— INSTRUCTIONS FOR THE TASK —
Of the entries below, restate word for word only the section that runs from the line with "You are a GUI agent. The screenshot is 2295×1624." to the line with "[ctgr1 en] (1334, 334)", counting both ends.

[Items from a dataset]
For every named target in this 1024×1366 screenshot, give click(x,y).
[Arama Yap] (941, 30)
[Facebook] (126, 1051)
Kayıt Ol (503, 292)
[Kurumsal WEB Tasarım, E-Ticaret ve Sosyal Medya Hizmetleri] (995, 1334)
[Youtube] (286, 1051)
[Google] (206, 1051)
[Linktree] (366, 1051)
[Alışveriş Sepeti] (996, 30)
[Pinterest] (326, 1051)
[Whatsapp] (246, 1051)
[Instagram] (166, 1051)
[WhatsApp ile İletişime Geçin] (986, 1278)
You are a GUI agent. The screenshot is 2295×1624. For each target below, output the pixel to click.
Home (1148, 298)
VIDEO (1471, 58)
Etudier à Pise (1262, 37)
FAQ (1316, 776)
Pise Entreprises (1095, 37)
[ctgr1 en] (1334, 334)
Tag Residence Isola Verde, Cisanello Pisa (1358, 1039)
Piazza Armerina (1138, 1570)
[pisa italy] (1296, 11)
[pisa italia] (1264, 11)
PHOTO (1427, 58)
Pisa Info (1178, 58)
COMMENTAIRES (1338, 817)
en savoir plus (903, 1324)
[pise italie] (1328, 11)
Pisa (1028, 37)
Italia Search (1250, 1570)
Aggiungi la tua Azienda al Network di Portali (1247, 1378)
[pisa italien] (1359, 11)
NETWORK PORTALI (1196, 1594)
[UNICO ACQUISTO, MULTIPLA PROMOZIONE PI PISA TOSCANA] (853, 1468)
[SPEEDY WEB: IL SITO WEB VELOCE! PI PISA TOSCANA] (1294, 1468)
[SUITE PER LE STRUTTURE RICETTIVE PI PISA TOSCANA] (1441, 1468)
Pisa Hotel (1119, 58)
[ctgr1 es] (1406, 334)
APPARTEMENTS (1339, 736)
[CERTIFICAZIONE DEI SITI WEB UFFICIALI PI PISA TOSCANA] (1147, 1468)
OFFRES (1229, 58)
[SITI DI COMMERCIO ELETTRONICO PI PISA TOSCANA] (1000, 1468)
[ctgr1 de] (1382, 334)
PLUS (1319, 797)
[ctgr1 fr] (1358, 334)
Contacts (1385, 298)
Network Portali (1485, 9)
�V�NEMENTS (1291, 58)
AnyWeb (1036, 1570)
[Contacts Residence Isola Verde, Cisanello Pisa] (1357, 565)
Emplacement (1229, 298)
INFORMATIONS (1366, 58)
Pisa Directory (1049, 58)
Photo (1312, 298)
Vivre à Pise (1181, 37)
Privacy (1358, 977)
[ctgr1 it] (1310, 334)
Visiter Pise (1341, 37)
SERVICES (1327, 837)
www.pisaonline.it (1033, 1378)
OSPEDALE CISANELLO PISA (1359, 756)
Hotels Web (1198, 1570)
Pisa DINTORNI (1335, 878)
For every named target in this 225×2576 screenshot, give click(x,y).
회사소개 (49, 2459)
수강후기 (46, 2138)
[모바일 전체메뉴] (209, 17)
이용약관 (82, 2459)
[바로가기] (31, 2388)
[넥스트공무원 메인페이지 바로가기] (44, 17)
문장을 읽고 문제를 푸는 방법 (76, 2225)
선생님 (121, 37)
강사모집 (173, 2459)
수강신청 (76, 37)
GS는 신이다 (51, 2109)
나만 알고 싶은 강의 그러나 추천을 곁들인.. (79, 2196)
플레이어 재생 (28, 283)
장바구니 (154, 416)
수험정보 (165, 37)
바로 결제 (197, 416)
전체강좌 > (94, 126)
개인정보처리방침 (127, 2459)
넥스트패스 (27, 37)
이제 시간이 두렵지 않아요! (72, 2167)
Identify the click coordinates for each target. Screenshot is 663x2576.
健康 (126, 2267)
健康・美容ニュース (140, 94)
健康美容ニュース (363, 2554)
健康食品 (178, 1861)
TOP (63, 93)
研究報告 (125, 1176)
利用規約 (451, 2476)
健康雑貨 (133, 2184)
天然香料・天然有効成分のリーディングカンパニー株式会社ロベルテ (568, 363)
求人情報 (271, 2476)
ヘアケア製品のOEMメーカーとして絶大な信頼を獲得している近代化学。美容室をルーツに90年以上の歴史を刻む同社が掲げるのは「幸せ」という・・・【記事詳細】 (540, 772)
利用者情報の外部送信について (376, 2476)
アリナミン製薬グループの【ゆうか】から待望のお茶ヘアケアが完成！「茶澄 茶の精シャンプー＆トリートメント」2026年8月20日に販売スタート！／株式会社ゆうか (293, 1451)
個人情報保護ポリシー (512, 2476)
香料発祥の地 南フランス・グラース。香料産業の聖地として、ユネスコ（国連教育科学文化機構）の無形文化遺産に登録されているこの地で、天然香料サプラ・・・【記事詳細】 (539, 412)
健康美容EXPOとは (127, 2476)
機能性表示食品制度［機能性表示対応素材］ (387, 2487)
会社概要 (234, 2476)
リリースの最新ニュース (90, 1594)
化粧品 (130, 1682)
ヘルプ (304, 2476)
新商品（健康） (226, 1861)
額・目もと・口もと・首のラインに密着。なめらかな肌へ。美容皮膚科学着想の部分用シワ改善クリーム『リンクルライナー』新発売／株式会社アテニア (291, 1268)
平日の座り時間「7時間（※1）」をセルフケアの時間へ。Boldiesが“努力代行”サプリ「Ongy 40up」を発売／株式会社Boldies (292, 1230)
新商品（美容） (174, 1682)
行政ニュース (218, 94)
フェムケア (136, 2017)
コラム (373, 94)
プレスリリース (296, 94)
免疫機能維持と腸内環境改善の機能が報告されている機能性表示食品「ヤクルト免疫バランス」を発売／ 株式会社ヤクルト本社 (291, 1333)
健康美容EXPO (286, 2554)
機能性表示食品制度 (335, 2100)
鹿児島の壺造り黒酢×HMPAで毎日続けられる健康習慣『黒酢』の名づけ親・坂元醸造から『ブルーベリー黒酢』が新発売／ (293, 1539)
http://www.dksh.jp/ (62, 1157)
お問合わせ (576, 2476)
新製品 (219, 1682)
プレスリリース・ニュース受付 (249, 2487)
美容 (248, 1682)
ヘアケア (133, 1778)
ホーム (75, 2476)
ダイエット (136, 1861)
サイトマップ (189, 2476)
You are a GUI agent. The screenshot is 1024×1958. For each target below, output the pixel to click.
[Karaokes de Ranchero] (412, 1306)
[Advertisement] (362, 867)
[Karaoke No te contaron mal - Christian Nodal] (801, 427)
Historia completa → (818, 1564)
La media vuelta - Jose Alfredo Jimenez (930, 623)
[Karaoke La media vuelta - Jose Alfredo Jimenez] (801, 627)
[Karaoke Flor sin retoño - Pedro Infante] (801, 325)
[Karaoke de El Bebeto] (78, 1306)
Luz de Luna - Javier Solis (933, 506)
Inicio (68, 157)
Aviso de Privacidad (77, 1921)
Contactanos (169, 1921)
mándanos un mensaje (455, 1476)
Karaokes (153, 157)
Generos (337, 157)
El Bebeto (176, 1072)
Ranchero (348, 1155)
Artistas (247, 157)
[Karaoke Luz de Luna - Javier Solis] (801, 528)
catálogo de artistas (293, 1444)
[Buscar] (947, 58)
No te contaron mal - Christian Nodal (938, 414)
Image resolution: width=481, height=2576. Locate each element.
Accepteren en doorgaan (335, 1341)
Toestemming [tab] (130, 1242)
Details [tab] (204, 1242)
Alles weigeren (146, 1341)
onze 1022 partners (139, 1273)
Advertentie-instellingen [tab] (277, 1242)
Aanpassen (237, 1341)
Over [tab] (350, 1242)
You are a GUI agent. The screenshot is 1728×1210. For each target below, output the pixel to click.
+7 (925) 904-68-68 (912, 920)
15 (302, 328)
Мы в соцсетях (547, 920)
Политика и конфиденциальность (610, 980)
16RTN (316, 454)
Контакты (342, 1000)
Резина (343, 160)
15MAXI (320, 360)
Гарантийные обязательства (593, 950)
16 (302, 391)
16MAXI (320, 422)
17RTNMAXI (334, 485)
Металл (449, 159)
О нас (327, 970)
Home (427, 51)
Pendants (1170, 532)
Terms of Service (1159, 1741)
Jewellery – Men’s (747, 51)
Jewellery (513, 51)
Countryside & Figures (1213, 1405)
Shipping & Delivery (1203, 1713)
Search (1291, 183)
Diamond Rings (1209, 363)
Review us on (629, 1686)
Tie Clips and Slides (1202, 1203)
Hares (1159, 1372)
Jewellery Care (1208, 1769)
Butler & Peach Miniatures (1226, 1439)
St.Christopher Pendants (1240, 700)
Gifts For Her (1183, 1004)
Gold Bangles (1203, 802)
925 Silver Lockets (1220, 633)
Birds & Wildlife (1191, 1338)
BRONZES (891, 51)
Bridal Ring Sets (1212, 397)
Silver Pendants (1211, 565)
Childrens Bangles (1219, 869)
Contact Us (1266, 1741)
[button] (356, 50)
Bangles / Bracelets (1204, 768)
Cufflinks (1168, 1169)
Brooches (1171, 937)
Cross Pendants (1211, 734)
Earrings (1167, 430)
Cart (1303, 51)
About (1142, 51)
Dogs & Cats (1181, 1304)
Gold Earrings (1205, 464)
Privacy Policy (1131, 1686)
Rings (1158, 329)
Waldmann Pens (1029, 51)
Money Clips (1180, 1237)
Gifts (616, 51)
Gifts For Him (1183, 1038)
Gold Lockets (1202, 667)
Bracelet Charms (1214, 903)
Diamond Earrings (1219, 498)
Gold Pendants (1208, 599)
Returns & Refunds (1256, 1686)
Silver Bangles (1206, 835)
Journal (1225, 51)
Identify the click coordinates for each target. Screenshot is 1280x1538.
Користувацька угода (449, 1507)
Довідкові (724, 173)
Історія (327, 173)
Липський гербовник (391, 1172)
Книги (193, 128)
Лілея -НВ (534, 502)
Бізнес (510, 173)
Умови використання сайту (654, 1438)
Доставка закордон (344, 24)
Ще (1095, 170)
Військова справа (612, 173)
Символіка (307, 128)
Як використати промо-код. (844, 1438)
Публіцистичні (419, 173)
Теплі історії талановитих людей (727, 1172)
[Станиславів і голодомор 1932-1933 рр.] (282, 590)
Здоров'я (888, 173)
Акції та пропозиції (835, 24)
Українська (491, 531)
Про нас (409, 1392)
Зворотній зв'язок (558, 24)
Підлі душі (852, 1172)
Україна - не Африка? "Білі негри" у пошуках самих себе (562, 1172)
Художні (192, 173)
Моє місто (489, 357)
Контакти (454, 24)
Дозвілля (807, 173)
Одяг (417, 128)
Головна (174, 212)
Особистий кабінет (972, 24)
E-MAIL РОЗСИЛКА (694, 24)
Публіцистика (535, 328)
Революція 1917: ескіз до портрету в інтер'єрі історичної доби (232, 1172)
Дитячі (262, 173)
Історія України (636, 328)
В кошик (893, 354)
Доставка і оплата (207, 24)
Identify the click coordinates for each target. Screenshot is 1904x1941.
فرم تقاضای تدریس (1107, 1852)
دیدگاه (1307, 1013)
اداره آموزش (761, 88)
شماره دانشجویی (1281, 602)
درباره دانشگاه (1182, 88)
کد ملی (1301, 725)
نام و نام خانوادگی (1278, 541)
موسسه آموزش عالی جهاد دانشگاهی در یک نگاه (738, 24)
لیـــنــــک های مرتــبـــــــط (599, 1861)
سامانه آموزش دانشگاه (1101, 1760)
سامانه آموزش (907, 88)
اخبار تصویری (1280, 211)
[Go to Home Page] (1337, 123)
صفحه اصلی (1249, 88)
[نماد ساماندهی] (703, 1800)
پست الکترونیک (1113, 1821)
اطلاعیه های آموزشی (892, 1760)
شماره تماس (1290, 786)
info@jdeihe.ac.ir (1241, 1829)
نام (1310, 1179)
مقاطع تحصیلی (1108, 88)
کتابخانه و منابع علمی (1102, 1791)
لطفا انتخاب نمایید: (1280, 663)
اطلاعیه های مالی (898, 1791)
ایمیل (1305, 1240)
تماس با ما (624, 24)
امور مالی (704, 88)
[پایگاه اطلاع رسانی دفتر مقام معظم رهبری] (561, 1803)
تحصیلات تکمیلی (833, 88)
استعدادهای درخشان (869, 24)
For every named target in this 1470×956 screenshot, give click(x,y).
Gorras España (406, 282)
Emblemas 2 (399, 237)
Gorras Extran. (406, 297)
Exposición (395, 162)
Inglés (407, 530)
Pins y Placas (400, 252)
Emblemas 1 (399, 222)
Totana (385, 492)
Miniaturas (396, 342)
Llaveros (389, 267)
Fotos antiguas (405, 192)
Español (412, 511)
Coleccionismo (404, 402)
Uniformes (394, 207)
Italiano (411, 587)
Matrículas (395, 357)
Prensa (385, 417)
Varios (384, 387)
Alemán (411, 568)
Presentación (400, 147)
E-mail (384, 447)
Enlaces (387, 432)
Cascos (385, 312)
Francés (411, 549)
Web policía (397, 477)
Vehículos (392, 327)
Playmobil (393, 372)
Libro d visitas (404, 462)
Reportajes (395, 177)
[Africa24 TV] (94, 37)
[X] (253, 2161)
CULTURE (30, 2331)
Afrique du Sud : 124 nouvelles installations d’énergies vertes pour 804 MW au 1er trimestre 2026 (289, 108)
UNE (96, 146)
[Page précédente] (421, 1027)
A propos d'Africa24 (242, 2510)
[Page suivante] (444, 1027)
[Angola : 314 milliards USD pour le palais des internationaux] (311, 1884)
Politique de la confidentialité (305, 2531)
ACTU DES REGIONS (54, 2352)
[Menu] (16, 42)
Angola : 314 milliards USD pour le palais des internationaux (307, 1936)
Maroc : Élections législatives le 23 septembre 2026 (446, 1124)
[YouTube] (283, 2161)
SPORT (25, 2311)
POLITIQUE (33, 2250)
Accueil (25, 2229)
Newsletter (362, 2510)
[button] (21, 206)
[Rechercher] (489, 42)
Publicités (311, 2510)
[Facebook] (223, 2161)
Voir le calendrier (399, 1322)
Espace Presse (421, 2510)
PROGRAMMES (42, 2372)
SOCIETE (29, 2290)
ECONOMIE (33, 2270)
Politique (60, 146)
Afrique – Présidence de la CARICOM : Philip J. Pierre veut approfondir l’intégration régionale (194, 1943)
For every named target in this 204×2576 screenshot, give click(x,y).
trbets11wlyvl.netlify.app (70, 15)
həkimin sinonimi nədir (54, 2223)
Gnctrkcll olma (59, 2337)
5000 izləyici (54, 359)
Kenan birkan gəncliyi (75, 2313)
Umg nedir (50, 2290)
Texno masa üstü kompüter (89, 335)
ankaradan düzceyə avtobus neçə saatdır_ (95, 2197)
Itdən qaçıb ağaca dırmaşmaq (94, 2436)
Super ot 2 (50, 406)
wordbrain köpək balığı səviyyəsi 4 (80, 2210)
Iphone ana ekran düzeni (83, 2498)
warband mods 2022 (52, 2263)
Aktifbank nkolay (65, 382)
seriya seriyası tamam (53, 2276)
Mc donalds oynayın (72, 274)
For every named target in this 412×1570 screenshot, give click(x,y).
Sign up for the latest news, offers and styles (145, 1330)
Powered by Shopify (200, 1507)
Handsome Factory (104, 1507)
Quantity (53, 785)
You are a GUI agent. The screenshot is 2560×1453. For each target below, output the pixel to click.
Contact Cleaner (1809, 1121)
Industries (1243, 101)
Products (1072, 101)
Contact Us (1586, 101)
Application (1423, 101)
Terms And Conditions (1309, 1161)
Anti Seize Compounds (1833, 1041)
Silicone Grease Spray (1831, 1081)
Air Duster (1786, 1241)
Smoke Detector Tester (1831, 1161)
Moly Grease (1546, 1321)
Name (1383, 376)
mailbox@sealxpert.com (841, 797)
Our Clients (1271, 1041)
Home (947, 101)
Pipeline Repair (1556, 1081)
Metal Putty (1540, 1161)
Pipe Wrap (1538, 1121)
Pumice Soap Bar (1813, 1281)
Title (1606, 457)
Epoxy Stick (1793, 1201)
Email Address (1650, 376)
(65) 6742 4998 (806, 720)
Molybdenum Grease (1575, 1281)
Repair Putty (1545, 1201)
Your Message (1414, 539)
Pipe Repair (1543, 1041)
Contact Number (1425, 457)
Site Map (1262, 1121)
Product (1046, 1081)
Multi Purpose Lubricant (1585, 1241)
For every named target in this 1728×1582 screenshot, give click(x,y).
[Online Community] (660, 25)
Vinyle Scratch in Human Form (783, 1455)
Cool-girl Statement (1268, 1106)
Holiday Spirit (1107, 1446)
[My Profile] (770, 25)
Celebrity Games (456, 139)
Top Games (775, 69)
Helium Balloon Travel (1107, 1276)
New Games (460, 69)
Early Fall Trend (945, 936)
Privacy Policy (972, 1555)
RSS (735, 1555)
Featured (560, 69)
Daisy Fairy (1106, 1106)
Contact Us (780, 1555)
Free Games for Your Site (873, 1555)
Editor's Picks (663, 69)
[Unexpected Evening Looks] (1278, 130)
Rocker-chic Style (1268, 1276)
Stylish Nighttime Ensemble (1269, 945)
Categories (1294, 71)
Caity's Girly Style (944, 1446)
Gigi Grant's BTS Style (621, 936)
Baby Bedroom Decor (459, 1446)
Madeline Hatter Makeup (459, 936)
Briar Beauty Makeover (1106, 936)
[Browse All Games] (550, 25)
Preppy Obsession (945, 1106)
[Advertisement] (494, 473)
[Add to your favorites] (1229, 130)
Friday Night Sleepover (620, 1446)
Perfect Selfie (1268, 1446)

— ANSWER AREA —
You are a GUI agent. The screenshot is 2295×1624. For each target below, output the pixel to click.
Home (1148, 298)
VIDEO (1471, 58)
Etudier à Pise (1262, 37)
FAQ (1316, 776)
Pise Entreprises (1095, 37)
[ctgr1 en] (1334, 334)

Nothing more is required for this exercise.